The DERC decision to restructure the slabs and doing away with the slab of 200-400 units has increased the power tariff in the 0-400 units slab by about 33 per cent, in addition to that the consumers have to pay eight per cent surcharge on the total amount.

Consumers in the city have been hit hard by the increase in the power tariffs as well as by the quarterly fuel surcharge that is being allowed to the discoms.

The uproar over a steep increase in electricity bills has also forced power distribution companies to seek government’s intervention. Power distribution company Tata Power Delhi Distribution Limited (TPDDL) has written to the Delhi Government to consider offering a subsidy to the consumers who use up between 0-400 units of power.

According to the TPDDL sources the, company has suggested that the government should offer a subsidy for the consumers who use up to 400 units a month, at least for the duration of the peak summer months.
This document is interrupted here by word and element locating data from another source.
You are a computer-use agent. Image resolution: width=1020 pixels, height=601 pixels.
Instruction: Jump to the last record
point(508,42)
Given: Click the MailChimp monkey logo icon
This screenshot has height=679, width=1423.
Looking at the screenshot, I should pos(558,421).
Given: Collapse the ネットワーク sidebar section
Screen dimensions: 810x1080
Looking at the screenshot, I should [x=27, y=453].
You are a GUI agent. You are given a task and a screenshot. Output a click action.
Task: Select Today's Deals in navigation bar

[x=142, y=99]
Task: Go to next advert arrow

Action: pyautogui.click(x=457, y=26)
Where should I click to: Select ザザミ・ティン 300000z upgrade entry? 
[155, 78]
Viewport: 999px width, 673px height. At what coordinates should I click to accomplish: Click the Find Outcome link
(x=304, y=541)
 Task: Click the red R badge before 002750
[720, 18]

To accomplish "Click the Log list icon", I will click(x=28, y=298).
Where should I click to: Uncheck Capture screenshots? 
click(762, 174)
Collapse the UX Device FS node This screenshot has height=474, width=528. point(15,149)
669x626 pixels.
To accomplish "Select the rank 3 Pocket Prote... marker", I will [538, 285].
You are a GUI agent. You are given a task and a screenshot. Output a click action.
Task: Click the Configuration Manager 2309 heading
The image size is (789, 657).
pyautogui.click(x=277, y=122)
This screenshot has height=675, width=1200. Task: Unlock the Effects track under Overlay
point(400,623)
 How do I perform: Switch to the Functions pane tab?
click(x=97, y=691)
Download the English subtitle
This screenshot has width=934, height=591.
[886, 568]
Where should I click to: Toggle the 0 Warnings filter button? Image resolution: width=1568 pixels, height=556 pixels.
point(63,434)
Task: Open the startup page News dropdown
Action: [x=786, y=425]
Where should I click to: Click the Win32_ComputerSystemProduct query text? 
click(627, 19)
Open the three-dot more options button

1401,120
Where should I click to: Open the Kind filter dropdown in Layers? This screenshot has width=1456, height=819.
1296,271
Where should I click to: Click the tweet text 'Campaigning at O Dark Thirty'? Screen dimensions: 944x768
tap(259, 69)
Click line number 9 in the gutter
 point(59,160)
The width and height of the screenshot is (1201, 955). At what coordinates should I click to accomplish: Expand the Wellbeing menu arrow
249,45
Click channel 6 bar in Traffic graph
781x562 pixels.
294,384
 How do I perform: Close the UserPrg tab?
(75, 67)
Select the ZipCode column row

“We received a lot of complaints from the consumers about a steep increase in their bills. Earlier, all consumers who used up to 200 units a month were offered a subsidy by the Delhi Government. Also, there was a slab for those who used between 201-300 units, but the DERC did away with that slab and these consumers are now charged for 0-400 units. We have therefore, suggested, that the Delhi Government should consider the consumer’s views and work out a subsidy package for them,” said a TPDDL official.

The Delhi Government is yet to take a decision on the issue, but sources indicated that the government may not be able to extend subsidy given the financially liability.

As per the revised tariff list, for consumers in the 2-kW connected load category who use between 0-200 units, the charges are Rs.3.70 per kWh, between 0-400 Rs.4.80 per kWh, and for 400 and above Rs.6.40 per kWh.